L'histoire :
Anton s’interroge sur l’avenir de son couple avec Hélène. Parfois, il aimerait posséder la force des poissons rouges. En un simple tour de bocal, tout recommence, une histoire nouvelle effaçant la précédente. Il ne faudrait que de l’amour, de l’eau fraîche et un peu de musique pour atteindre l’harmonie parfaite.
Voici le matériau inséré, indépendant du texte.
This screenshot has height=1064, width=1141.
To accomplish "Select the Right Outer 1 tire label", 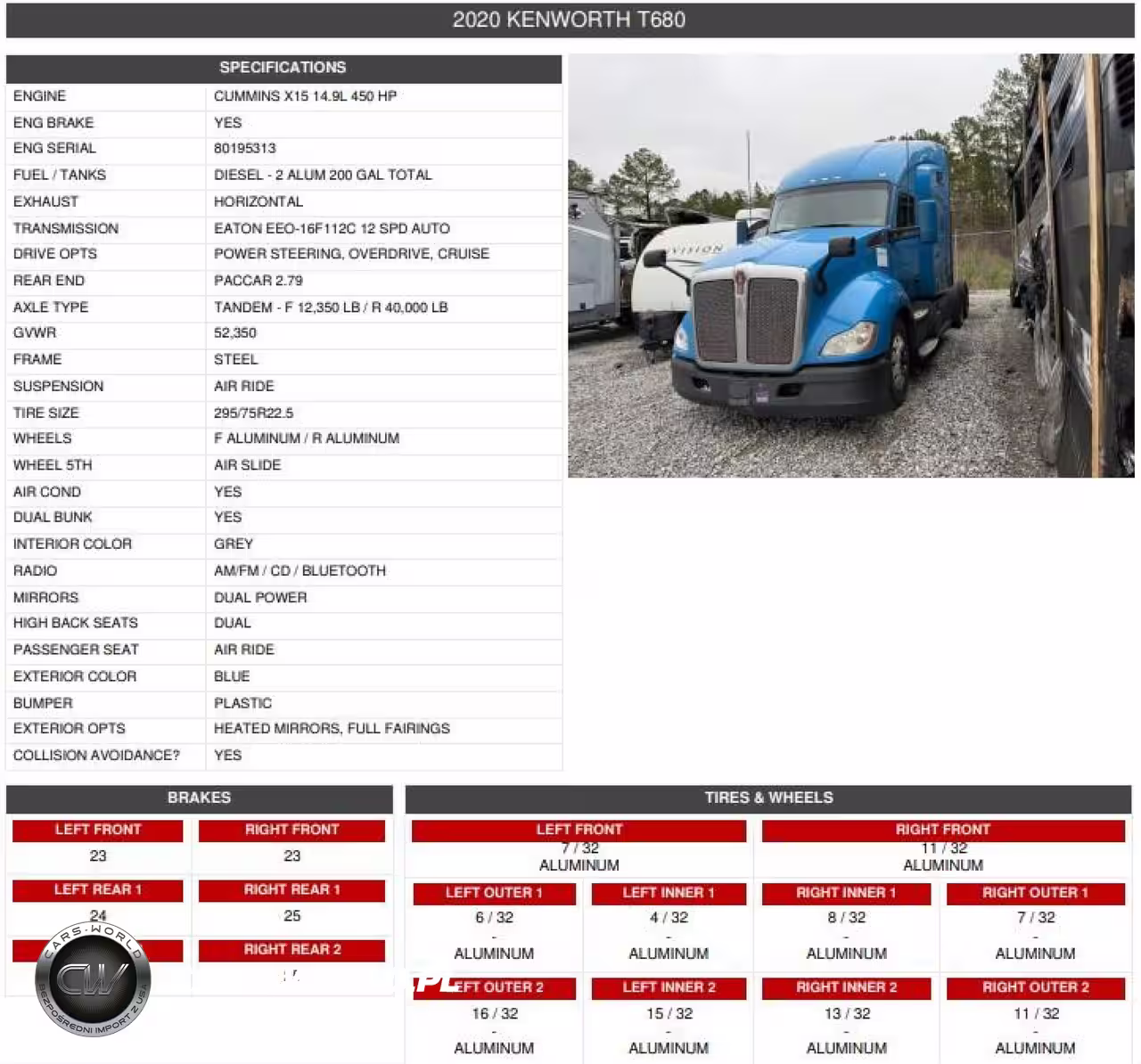I will click(x=1035, y=893).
Pourtant, un jour, quelque chose d’imperceptible se fissure. Hélène a-t-elle deviné qu’Anton se sent creux, fragile, en décalage ? Peu à peu, il se met à cultiver le silence. Jusqu’au matin où il se réveille face à un lit vide. S’enclenche alors une traversée inattendue, malgré une succession de catastrophes. Sur la face B du récit, l’arrivée à Zanka bouleverse tout. Anton est attendu, sollicité, sommé de prendre la parole. Il doit aussi livrer un colis destiné à Hélène. Ce monde étrange, à la fois loufoque et profondément humain, se révèle étonnamment enrichissant. Drôle, touchante et singulière, cette expérience transformera sa vie. Car parfois, il faut oser le déséquilibre pour s’offrir un nouveau départ.
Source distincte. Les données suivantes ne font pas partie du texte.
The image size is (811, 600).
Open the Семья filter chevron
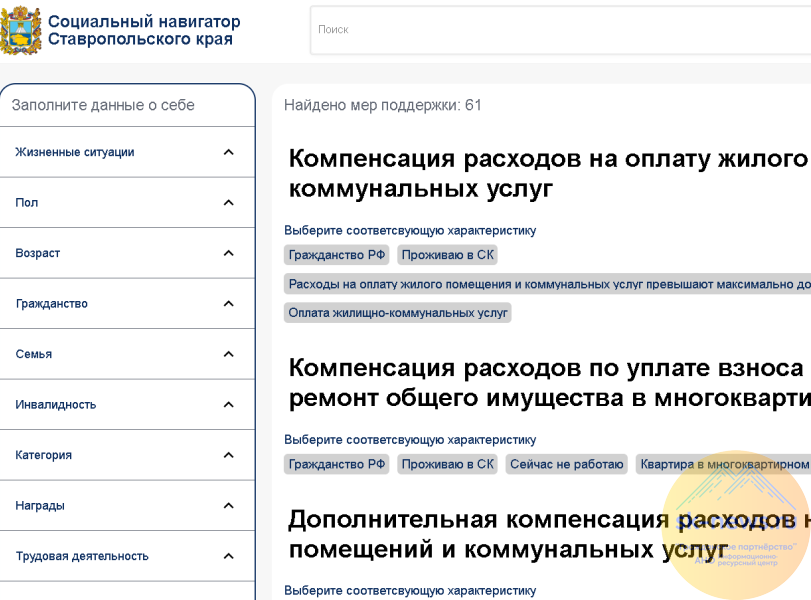pos(228,354)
Ce qu'on en pense sur la planète BD :
Avec cette BD, Gilles Marchand quitte le territoire familier du roman pour s’aventurer dans celui de la bulle. Une sortie de route maîtrisée, presque naturelle, tant l’auteur n’a plus à démontrer son talent de conteur. Ici, il se fait plaisir; un plaisir est contagieux, en proposant une histoire d’amour singulière, fragile, profondément humaine. Aimer ne garantit jamais l’équilibre d’un couple. Et le silence, parfois, n’annonce pas la fin, il ouvre un espace. « Pour tout dire, elle était le bout de mon monde ». Cette phrase résonne comme un fil tendu entre l’attachement et la peur du vide. Le doute, ici, se traverse autrement. L’approche surprend par son originalité, portée par le regard sensible de Cécile Dupuis, dont le sens du cadrage impressionne. Son dessin évoque celui de Tom Gauld ou Guillaume Perreault avec des formes géométriques, épurées, sans surcharge, où chaque détail compte précisément parce qu’il est rare. Les moments justes abondent. La disparition progressive des échanges dans le couple se donne à voir sans discours, sans explication. Les plans se superposent, se répondent, offrant plusieurs points de vue qui accentuent la tension et la solitude. Nul besoin de mots supplémentaire, tout est déjà là. L’émotion, finement dosée, s’installe avec intelligence et retenue. Elle est portée par des couleurs vives, chaleureuses, parfois douces, posées en aplats, comme autant de respirations dans le récit. Cette œuvre atypique propose un autre regard sur le couple, plus sensible que démonstratif, plus intuitif que bavard. Une lecture qui laisse une empreinte discrète, mais durable.